Chapter 16
A Community of Tennessee Writers, Readers & Passersby

"Mole"

Wyatt Prunty, a native of Humboldt, Tennessee, is the author of seven poetry collections, and his honors include fellowships from the Rockefeller Foundation and the Guggenheim Foundation. Founding director of the Sewanee Writers’ Conference, he teaches creative writing at the University of the South.

Mole

For weeks he’s tunneled his intricate need
Through the root-rich, fibrous, mineral dark,
Buckling up in zagged illegibles
The cuneiforms and cursives of a blind scribe.

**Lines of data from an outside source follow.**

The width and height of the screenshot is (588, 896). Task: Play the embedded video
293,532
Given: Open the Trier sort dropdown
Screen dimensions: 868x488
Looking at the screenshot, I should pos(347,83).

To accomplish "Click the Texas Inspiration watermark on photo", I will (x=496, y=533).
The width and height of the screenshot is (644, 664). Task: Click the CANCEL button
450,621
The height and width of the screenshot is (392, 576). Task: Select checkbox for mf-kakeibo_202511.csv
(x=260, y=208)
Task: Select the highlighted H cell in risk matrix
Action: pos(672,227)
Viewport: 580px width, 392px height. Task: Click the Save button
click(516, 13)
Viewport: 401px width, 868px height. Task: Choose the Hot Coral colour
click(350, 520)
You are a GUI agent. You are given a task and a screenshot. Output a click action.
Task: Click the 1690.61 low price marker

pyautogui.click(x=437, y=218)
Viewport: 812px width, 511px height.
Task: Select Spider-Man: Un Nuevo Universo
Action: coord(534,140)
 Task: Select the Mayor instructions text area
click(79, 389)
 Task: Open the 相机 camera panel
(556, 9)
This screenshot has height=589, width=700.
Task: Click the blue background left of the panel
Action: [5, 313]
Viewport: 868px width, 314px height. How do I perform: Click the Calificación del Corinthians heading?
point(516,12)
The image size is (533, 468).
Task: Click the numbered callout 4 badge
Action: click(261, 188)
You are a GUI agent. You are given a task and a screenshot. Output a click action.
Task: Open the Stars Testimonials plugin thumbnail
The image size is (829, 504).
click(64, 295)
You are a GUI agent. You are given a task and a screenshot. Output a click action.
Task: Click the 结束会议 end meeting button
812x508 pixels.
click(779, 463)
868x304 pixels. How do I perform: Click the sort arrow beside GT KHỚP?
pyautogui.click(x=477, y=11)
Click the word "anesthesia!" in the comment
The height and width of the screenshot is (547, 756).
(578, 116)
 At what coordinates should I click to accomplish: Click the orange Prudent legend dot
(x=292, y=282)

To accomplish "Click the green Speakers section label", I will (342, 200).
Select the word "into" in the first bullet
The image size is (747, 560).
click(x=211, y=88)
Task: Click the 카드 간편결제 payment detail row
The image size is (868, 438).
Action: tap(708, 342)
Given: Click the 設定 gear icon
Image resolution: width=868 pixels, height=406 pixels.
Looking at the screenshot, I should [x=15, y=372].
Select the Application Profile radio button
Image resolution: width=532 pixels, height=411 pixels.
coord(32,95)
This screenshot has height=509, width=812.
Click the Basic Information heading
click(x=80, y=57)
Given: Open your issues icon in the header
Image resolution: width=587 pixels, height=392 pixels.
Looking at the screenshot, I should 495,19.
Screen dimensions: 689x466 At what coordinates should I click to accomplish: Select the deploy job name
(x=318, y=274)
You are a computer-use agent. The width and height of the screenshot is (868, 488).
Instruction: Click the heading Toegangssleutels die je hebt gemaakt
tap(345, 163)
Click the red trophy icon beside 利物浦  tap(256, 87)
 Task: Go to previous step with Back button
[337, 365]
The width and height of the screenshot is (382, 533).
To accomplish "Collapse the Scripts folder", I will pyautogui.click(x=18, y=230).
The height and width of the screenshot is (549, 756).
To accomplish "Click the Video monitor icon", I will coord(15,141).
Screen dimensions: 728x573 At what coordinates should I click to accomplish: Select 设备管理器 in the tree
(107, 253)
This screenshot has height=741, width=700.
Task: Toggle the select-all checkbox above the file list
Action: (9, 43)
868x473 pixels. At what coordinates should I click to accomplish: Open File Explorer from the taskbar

Sleeved by soft earth, a slow reach knuckling,
Small tributaries open from his nudge—
Mild immigrant, bland isolationist,
Berm builder edging the runneling world.

But now the snow, and he’s gone quietly deep,
Nuzzling through a muzzy neighborhood
Of dead-end-street, abandoned cul-de-sac,
And boltrum from a dead-leaf, roundhouse burrow.

May he emerge four months from this as before,
Myopic master of the possible,
Wise one who understands prudential ground,
Revisionist of all things green;

So when he surfaces, lumplike, bashful,
Quizzical as the flashbulb blind who wait
For color to return, he’ll nose our green-
rich air with imperative poise of now.